→ **Action item**:
Reproduce all of the data exactly as written.

→ **Material provided**:
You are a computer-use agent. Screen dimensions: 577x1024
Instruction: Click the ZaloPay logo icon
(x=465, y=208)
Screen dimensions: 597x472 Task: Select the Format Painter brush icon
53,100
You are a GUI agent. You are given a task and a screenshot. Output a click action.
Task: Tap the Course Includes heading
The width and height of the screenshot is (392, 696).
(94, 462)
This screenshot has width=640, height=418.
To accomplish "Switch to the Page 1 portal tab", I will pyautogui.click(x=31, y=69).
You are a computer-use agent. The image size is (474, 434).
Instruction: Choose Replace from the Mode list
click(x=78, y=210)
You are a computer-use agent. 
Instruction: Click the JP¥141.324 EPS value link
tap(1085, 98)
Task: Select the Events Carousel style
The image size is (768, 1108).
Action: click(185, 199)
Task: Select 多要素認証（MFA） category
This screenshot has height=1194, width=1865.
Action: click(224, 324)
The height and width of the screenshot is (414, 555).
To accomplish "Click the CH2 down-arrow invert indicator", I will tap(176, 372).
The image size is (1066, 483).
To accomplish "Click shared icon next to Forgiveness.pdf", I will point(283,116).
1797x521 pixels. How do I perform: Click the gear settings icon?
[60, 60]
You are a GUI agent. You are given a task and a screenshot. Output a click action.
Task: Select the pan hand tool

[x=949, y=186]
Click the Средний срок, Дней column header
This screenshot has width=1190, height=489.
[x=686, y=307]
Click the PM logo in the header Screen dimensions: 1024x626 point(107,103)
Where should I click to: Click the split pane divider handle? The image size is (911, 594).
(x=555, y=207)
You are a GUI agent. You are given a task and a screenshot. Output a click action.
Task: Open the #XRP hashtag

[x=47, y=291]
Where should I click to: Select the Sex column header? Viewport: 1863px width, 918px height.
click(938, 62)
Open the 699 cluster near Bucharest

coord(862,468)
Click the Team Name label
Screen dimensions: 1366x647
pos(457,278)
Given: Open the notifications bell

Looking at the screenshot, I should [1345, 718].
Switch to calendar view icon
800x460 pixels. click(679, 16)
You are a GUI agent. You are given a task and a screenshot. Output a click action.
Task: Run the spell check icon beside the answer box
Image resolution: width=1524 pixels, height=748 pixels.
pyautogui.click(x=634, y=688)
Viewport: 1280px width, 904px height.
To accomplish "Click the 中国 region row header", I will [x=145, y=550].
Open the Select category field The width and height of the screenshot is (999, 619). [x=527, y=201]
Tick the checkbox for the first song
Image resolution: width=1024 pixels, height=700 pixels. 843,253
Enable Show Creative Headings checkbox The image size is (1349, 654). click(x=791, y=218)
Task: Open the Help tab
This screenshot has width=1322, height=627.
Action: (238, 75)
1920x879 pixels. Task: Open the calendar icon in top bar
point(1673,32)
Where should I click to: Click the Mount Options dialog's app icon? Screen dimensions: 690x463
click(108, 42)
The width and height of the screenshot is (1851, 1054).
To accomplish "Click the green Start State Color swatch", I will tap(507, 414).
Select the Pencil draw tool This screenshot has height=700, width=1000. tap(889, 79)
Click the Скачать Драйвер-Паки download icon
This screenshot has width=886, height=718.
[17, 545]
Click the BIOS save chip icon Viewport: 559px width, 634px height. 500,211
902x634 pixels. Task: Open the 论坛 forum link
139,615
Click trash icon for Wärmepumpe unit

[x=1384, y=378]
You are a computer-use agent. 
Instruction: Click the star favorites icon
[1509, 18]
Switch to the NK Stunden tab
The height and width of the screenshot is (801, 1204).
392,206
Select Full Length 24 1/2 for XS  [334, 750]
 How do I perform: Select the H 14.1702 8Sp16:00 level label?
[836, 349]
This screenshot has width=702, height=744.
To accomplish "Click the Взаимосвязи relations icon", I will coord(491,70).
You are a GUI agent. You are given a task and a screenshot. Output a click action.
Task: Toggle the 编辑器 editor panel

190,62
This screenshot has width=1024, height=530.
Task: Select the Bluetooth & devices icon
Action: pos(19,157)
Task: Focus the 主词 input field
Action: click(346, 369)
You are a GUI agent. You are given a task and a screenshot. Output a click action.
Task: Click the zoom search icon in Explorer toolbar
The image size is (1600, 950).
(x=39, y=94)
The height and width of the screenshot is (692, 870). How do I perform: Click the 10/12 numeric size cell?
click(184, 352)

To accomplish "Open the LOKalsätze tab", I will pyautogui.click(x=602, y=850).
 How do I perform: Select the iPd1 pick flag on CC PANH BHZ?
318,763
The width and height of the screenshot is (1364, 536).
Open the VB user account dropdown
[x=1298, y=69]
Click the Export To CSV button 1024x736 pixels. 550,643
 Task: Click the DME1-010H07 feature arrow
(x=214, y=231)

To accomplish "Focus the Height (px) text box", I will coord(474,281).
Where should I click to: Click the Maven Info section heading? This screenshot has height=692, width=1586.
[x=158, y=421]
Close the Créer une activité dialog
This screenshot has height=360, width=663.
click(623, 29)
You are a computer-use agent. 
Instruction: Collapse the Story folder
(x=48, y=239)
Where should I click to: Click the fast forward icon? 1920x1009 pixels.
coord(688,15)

→ **Response area**:
You are a computer-use agent. Screen dimensions: 577x1024
Instruction: Click the ZaloPay logo icon
(x=465, y=208)
Screen dimensions: 597x472 Task: Select the Format Painter brush icon
53,100
You are a GUI agent. You are given a task and a screenshot. Output a click action.
Task: Tap the Course Includes heading
The width and height of the screenshot is (392, 696).
(94, 462)
This screenshot has width=640, height=418.
To accomplish "Switch to the Page 1 portal tab", I will pyautogui.click(x=31, y=69).
You are a computer-use agent. The image size is (474, 434).
Instruction: Choose Replace from the Mode list
click(x=78, y=210)
You are a computer-use agent. 
Instruction: Click the JP¥141.324 EPS value link
tap(1085, 98)
Task: Select the Events Carousel style
The image size is (768, 1108).
Action: click(185, 199)
Task: Select 多要素認証（MFA） category
This screenshot has height=1194, width=1865.
Action: click(224, 324)
The height and width of the screenshot is (414, 555).
To accomplish "Click the CH2 down-arrow invert indicator", I will tap(176, 372).
The image size is (1066, 483).
To accomplish "Click shared icon next to Forgiveness.pdf", I will point(283,116).
1797x521 pixels. How do I perform: Click the gear settings icon?
[60, 60]
You are a GUI agent. You are given a task and a screenshot. Output a click action.
Task: Select the pan hand tool

[x=949, y=186]
Click the Средний срок, Дней column header
This screenshot has width=1190, height=489.
[x=686, y=307]
Click the PM logo in the header Screen dimensions: 1024x626 point(107,103)
Where should I click to: Click the split pane divider handle? The image size is (911, 594).
(x=555, y=207)
You are a GUI agent. You are given a task and a screenshot. Output a click action.
Task: Open the #XRP hashtag

[x=47, y=291]
Where should I click to: Select the Sex column header? Viewport: 1863px width, 918px height.
click(938, 62)
Open the 699 cluster near Bucharest

coord(862,468)
Click the Team Name label
Screen dimensions: 1366x647
pos(457,278)
Given: Open the notifications bell

Looking at the screenshot, I should [1345, 718].
Switch to calendar view icon
800x460 pixels. click(679, 16)
You are a GUI agent. You are given a task and a screenshot. Output a click action.
Task: Run the spell check icon beside the answer box
Image resolution: width=1524 pixels, height=748 pixels.
pyautogui.click(x=634, y=688)
Viewport: 1280px width, 904px height.
To accomplish "Click the 中国 region row header", I will [x=145, y=550].
Open the Select category field The width and height of the screenshot is (999, 619). [x=527, y=201]
Tick the checkbox for the first song
Image resolution: width=1024 pixels, height=700 pixels. 843,253
Enable Show Creative Headings checkbox The image size is (1349, 654). click(x=791, y=218)
Task: Open the Help tab
This screenshot has width=1322, height=627.
Action: (238, 75)
1920x879 pixels. Task: Open the calendar icon in top bar
point(1673,32)
Where should I click to: Click the Mount Options dialog's app icon? Screen dimensions: 690x463
click(108, 42)
The width and height of the screenshot is (1851, 1054).
To accomplish "Click the green Start State Color swatch", I will tap(507, 414).
Select the Pencil draw tool This screenshot has height=700, width=1000. tap(889, 79)
Click the Скачать Драйвер-Паки download icon
This screenshot has width=886, height=718.
[17, 545]
Click the BIOS save chip icon Viewport: 559px width, 634px height. 500,211
902x634 pixels. Task: Open the 论坛 forum link
139,615
Click trash icon for Wärmepumpe unit

[x=1384, y=378]
You are a computer-use agent. 
Instruction: Click the star favorites icon
[1509, 18]
Switch to the NK Stunden tab
The height and width of the screenshot is (801, 1204).
392,206
Select Full Length 24 1/2 for XS  [334, 750]
 How do I perform: Select the H 14.1702 8Sp16:00 level label?
[836, 349]
This screenshot has width=702, height=744.
To accomplish "Click the Взаимосвязи relations icon", I will coord(491,70).
You are a GUI agent. You are given a task and a screenshot. Output a click action.
Task: Toggle the 编辑器 editor panel

190,62
This screenshot has width=1024, height=530.
Task: Select the Bluetooth & devices icon
Action: pos(19,157)
Task: Focus the 主词 input field
Action: click(346, 369)
You are a GUI agent. You are given a task and a screenshot. Output a click action.
Task: Click the zoom search icon in Explorer toolbar
The image size is (1600, 950).
(x=39, y=94)
The height and width of the screenshot is (692, 870). How do I perform: Click the 10/12 numeric size cell?
click(184, 352)

To accomplish "Open the LOKalsätze tab", I will pyautogui.click(x=602, y=850).
 How do I perform: Select the iPd1 pick flag on CC PANH BHZ?
318,763
The width and height of the screenshot is (1364, 536).
Open the VB user account dropdown
[x=1298, y=69]
Click the Export To CSV button 1024x736 pixels. 550,643
 Task: Click the DME1-010H07 feature arrow
(x=214, y=231)

To accomplish "Focus the Height (px) text box", I will coord(474,281).
Where should I click to: Click the Maven Info section heading? This screenshot has height=692, width=1586.
[x=158, y=421]
Close the Créer une activité dialog
This screenshot has height=360, width=663.
click(623, 29)
You are a computer-use agent. 
Instruction: Collapse the Story folder
(x=48, y=239)
Where should I click to: Click the fast forward icon? 1920x1009 pixels.
coord(688,15)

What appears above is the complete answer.